Editors: David J. Rothman and David Blumenthal
Publisher: Rutgers University Press – 224 pages
Book Review by: Nano Khilnani
Living, in general, in today’s litigious world has become more stressful, more expensive, more demanding of time for doctors. At the same time, their potential liabilities have increased in number.
So the creation of electronic health records (EHRs) of patients which can be easily traceable through mobile devices, or online, can expose them to higher levels of potential damage of their reputations and greater liability, for their actions, or lack thereof.
With EHRs by doctors – more quickly and easily accessed than paper-based versions – there would be greater chances for them to be sued whether or not there was any willful wrong-doing or negligence involved on their part.

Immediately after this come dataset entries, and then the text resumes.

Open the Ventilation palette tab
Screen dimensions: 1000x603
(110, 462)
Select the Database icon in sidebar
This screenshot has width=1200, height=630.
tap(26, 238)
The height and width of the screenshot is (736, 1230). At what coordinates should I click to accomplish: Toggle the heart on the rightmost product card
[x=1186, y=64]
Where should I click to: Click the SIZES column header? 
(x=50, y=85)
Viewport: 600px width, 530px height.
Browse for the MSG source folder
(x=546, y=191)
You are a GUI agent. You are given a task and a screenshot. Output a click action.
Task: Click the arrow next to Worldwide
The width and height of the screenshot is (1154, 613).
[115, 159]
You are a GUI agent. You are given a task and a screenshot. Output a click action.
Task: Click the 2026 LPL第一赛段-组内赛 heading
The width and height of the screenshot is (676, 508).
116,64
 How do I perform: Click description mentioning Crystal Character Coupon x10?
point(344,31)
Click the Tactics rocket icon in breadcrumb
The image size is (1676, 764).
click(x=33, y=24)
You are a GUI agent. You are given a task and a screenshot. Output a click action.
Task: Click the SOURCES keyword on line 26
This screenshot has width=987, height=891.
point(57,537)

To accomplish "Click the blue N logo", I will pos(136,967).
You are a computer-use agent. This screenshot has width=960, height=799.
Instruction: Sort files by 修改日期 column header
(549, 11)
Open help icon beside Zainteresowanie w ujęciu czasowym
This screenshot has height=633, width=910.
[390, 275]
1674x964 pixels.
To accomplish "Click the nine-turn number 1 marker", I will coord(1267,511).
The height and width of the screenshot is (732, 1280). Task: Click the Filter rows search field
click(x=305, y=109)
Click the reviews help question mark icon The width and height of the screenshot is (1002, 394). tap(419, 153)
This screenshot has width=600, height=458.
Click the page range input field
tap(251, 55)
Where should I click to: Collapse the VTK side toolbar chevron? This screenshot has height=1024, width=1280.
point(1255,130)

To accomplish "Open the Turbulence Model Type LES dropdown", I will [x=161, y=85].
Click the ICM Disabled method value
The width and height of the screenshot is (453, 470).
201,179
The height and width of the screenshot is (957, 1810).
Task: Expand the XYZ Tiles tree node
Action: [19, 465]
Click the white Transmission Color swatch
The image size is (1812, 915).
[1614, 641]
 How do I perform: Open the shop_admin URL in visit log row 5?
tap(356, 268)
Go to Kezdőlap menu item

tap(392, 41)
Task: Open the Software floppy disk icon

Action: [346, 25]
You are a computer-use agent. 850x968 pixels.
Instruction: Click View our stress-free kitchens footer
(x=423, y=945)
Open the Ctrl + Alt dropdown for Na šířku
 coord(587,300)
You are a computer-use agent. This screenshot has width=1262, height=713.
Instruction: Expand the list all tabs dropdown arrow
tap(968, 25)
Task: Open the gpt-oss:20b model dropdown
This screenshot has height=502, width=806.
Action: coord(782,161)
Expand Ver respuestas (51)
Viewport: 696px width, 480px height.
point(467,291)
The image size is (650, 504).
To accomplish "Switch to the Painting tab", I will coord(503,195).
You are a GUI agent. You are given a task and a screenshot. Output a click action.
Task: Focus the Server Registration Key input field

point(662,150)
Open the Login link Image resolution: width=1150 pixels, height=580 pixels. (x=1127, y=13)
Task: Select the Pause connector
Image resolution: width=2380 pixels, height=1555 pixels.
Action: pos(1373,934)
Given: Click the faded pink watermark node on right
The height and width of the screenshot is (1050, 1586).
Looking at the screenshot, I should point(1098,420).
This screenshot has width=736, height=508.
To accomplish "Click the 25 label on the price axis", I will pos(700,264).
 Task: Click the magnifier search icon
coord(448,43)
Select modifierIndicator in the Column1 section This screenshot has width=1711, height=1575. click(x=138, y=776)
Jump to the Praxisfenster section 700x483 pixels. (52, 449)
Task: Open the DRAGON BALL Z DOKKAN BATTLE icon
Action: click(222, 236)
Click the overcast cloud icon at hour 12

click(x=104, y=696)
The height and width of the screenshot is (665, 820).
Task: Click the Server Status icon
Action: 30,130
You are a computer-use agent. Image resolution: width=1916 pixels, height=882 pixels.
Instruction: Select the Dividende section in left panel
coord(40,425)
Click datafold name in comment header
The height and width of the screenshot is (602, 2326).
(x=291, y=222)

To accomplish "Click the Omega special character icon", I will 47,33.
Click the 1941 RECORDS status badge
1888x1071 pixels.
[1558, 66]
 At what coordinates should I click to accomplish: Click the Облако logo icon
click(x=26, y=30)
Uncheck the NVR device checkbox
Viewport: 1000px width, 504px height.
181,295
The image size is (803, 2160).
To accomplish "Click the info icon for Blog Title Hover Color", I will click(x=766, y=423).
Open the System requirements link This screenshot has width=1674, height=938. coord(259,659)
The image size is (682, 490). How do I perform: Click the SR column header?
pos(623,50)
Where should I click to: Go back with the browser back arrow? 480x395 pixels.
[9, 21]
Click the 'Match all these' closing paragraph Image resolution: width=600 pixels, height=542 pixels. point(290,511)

This also opens the possibility that medical malpractice insurance firms – because more online research and checking by their employees might be involved – may charge even higher premiums to doctors than today’s already very high rates, due to higher employee costs. This may in turn drive health insurance coverage costs still higher for companies, business owners, employees, families and individuals.
In every business or financial situation, a cost-benefit analysis is a prudent means to arriving at a decision. In this particular instance – where a doctor’s desire to more easily locate a patient’s information electronically has to be weighed against the investment in new equipment and its periodic servicing cost – the decision is not an easy “yes-no” one.
Why? Because of another factor: time. Doctors want to save time, since time is money. If they are already so pressed by non-income-producing demands on their time (such as compliance or reimbursement issues for example) they would want to save that precious commodity by not having to answer questions posed to them by patients viewing their diagnoses, prescriptions and treatments online.
Also, keeping EHRs may subject them to have to go to court to answer questions relating to a suit brought upon them by one or more of their patients. Whether there is any merit in the cases or not, subjecting them to prepare to go to court to justify a medical decision or action can be very disruptive to their practice and can thereby cause them loss of income.
So potential higher liability and loss of precious time would be enough reasons for doctors to avoid the switch to electronic record-keeping, opting instead to continue to keep clean, easily-locatable (color-coded for example) paper-based records of patients.
In this book, David J. Rothman, president of the Institute on Medicine as a Profession (IMAP) and David Blumenthal, a national coordinator for health information technology (now commonly referred to as HIT) at the Federal government’s Department of Health and Human Services, discuss the positive benefits as well as the negative implications of greater use of electronic medical information.
The different aspects of HIT and its effects on medical professionals are discussed in eight chapters. Here is an overview of content in some of those chapters. We urge you to get the book to get detailed information found in not only the chapters we touch upon below but also to thoroughly read the other chapters.
The first chapter, Expecting the Unexpected, deals with the expected as well as the unexpected outcomes of added use of information technology in medicine. “Physicians are at once excited and in dread of the (new) technology,” write the authors.
With information on their personal medical records readily available on a website, is it subject to misinterpretation by their patients, and will they jump to wrong conclusions about their condition? Will this information be passed on by patients to other doctors to get a second opinion? These remain open questions.
Quality Regulation in the Information Age, is the title of the second chapter. Developments such as ‘provider report cards’ and ‘pay-for-performance’ programs by state governments have raised concerns (and even outrage) among physicians, who assert that bureaucrats who have no knowledge and no training in medicine are dictating arbitrary standards to them.
The Information Rx – the title of the third chapter – relates to readers the foray into the medical field by Zagat Survey LLC, which ranks restaurants based on diners’ experiences. With the health insurance firm WellPoint Inc., Zagat began in January 2008 to rank doctors on a 30-point scale with patient satisfaction surveys done online. There were four criteria used in gathering responses online: trust, communication, availability and office environments in doctors’ offices.
But Zagat’s attempt to rate doctors in a similar fashion as restaurants elicited amused and skeptical reactions by doctors. One of them wrote: “the time is coming when you can pick up the ‘burgundy bible’ to find the best restaurant in town, and then search a similar guide to find a gastroenterologist to treat the possible stomach ache afterwards.”
But seriously, James King, president of the American College of Family Physicians, warned that “choosing a physician only according to consumer ratings can deprive patients of high quality medical care, particularly if those ratings are based on unrecognized and unvoiced anger or unjustified allegiance.”
There is much new information in this book on the emerging field of medical information technology, and we applaud the authors for their pioneering work in presenting their findings as well as those of a dozen or so other contributors to this valuable effort.